Raw records:
- - - - -
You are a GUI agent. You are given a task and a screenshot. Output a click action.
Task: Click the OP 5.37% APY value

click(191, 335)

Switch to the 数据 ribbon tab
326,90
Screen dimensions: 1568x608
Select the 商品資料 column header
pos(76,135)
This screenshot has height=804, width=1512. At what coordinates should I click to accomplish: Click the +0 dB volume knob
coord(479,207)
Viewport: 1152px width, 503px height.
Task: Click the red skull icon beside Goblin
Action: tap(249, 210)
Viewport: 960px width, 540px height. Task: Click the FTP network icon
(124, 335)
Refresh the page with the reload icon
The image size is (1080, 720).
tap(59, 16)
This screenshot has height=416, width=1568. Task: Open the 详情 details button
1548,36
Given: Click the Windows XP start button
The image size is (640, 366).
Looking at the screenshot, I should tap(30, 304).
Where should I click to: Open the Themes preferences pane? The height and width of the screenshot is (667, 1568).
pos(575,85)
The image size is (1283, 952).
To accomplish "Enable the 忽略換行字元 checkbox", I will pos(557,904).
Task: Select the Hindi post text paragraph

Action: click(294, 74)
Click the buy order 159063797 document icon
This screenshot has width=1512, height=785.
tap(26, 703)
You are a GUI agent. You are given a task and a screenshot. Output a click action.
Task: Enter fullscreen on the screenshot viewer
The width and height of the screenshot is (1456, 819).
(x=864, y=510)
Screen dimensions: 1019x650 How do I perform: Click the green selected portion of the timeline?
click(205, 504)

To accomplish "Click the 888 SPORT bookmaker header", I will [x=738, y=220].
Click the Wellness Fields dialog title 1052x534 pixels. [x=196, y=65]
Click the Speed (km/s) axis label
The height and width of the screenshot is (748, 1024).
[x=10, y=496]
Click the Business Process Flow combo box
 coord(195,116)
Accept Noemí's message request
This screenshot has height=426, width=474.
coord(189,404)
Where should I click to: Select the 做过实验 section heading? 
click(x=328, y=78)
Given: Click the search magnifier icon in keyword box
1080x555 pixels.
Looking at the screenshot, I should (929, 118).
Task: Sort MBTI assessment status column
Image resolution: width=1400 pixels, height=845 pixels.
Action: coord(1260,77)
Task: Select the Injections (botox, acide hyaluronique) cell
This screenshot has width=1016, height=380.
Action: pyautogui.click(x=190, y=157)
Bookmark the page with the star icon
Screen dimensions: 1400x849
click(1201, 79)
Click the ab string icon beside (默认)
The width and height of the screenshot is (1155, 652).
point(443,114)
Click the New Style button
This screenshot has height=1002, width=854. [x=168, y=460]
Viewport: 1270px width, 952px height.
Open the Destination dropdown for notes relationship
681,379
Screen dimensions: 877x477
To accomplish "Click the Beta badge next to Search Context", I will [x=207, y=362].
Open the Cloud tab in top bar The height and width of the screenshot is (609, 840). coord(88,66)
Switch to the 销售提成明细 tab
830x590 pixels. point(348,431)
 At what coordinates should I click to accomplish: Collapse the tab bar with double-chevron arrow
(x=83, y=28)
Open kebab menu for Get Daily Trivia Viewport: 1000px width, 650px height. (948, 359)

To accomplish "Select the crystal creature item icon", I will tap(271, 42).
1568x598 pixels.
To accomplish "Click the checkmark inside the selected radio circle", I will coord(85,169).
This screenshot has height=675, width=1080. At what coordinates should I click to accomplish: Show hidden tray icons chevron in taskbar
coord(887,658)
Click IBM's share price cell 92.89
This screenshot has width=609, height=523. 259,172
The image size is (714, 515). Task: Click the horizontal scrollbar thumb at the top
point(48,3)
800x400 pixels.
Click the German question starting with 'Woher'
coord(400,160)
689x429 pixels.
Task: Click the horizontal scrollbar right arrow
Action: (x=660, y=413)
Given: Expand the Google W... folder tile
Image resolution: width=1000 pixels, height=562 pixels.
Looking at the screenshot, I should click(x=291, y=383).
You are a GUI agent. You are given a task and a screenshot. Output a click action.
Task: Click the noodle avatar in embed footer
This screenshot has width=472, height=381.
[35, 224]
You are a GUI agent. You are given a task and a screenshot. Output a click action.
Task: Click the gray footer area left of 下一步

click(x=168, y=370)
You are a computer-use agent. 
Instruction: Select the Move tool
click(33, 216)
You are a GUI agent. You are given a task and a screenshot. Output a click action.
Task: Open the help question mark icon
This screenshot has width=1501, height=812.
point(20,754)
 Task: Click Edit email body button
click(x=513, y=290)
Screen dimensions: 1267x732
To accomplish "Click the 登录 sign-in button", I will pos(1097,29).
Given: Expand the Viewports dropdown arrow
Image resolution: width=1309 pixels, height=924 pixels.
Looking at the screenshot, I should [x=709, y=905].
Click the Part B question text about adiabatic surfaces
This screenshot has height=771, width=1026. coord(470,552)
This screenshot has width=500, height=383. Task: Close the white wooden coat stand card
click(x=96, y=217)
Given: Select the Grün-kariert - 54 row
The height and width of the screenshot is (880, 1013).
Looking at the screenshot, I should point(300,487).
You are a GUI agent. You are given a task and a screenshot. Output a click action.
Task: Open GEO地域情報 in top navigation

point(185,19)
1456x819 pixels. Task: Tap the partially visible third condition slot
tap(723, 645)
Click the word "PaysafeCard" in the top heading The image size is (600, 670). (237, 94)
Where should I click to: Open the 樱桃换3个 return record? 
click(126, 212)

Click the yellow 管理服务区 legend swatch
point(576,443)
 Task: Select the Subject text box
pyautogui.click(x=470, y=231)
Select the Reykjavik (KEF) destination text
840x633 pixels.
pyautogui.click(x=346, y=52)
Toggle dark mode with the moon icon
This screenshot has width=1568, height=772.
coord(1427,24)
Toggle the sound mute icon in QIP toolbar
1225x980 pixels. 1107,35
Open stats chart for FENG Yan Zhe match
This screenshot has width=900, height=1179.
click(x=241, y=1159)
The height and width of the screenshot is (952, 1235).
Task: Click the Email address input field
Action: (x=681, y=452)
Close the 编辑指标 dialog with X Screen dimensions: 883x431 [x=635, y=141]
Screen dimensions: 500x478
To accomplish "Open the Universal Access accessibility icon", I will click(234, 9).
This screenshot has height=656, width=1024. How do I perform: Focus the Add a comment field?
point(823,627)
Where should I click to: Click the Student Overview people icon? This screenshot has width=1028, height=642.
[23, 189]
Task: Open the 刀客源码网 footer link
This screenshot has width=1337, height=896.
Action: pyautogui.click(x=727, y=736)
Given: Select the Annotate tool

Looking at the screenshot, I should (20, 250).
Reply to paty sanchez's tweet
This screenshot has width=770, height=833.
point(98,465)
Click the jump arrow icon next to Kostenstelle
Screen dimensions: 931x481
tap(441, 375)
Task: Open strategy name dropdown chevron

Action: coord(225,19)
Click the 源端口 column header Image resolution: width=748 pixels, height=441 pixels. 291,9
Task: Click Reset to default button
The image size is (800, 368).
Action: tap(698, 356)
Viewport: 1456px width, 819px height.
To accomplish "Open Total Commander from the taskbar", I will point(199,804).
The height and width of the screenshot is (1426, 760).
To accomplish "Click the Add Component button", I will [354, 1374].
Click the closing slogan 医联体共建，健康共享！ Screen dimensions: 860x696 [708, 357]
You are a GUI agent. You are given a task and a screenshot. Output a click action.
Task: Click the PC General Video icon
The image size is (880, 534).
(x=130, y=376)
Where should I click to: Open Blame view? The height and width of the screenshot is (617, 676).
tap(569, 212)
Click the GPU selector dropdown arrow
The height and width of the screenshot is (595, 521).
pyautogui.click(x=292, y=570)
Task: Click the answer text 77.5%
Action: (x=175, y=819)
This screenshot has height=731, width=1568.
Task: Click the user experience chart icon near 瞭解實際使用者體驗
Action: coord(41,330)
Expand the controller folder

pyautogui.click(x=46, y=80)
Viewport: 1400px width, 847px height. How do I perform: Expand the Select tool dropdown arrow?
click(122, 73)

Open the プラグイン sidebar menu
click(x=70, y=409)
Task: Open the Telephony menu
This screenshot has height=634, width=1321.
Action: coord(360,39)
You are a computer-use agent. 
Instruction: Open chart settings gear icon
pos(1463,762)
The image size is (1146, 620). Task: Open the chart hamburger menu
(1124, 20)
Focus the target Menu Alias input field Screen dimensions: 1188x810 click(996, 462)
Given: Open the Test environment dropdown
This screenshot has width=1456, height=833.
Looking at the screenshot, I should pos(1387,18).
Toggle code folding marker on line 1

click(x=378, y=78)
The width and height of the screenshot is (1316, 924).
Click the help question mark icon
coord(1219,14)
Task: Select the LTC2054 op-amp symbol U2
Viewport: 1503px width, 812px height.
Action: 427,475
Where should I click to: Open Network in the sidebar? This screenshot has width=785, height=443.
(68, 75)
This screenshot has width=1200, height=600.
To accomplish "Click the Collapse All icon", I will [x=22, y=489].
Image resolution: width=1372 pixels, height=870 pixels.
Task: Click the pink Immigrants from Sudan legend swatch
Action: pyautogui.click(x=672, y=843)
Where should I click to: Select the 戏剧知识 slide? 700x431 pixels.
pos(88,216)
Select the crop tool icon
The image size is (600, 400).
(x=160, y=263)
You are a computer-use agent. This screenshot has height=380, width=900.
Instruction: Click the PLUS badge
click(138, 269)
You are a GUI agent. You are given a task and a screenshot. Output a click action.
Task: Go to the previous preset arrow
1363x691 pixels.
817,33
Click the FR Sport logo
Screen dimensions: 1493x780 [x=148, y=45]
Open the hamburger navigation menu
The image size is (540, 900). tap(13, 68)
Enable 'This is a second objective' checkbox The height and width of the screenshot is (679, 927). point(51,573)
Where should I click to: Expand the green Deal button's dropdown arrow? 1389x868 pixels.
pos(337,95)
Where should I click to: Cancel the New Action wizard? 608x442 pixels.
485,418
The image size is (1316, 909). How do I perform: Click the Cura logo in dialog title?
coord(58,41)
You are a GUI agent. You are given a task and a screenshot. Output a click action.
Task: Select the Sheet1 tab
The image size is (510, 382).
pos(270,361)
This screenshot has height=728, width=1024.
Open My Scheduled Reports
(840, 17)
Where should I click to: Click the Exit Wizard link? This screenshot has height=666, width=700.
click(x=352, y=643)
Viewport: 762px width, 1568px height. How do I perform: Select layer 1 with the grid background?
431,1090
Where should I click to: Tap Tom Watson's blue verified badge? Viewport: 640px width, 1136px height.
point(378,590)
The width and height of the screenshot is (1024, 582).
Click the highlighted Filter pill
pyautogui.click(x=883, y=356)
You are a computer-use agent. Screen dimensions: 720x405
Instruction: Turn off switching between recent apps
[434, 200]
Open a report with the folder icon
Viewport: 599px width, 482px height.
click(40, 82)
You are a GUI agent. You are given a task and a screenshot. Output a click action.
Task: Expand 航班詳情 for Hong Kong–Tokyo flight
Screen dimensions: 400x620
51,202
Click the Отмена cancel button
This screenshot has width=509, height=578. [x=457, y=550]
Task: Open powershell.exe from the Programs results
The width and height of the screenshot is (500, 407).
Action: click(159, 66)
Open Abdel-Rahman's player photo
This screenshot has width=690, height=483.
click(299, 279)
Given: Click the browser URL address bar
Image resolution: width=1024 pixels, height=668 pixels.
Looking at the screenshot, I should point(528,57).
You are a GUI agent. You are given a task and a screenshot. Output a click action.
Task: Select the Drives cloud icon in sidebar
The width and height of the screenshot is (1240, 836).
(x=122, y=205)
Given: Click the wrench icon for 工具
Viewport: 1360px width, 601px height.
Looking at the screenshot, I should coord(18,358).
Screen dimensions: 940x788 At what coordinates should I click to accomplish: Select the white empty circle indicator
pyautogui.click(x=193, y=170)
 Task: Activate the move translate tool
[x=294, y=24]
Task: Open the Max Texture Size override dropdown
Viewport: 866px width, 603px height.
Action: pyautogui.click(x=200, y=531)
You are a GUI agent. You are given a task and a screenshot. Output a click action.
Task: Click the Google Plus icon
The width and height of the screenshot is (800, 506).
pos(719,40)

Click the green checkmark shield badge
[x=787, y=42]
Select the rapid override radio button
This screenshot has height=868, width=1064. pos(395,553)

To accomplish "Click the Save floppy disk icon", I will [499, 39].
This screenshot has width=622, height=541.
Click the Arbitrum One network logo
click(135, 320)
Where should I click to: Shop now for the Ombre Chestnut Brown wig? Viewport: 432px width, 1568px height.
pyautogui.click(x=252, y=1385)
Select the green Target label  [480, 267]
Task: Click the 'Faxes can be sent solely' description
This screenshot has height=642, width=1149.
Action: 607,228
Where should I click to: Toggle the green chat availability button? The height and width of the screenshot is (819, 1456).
- - - - -
Convert everything from the line containing "Select the rapid override radio button" down to the end of the data into a JSON list of strings, one string per line, omitting blank lines.

[
  "Select the rapid override radio button",
  "This screenshot has height=868, width=1064. pos(395,553)",
  "To accomplish \"Click the Save floppy disk icon\", I will [499, 39].",
  "This screenshot has width=622, height=541.",
  "Click the Arbitrum One network logo",
  "click(135, 320)",
  "Where should I click to: Shop now for the Ombre Chestnut Brown wig? Viewport: 432px width, 1568px height.",
  "pyautogui.click(x=252, y=1385)",
  "Select the green Target label  [480, 267]",
  "Task: Click the 'Faxes can be sent solely' description",
  "This screenshot has height=642, width=1149.",
  "Action: 607,228",
  "Where should I click to: Toggle the green chat availability button? The height and width of the screenshot is (819, 1456)."
]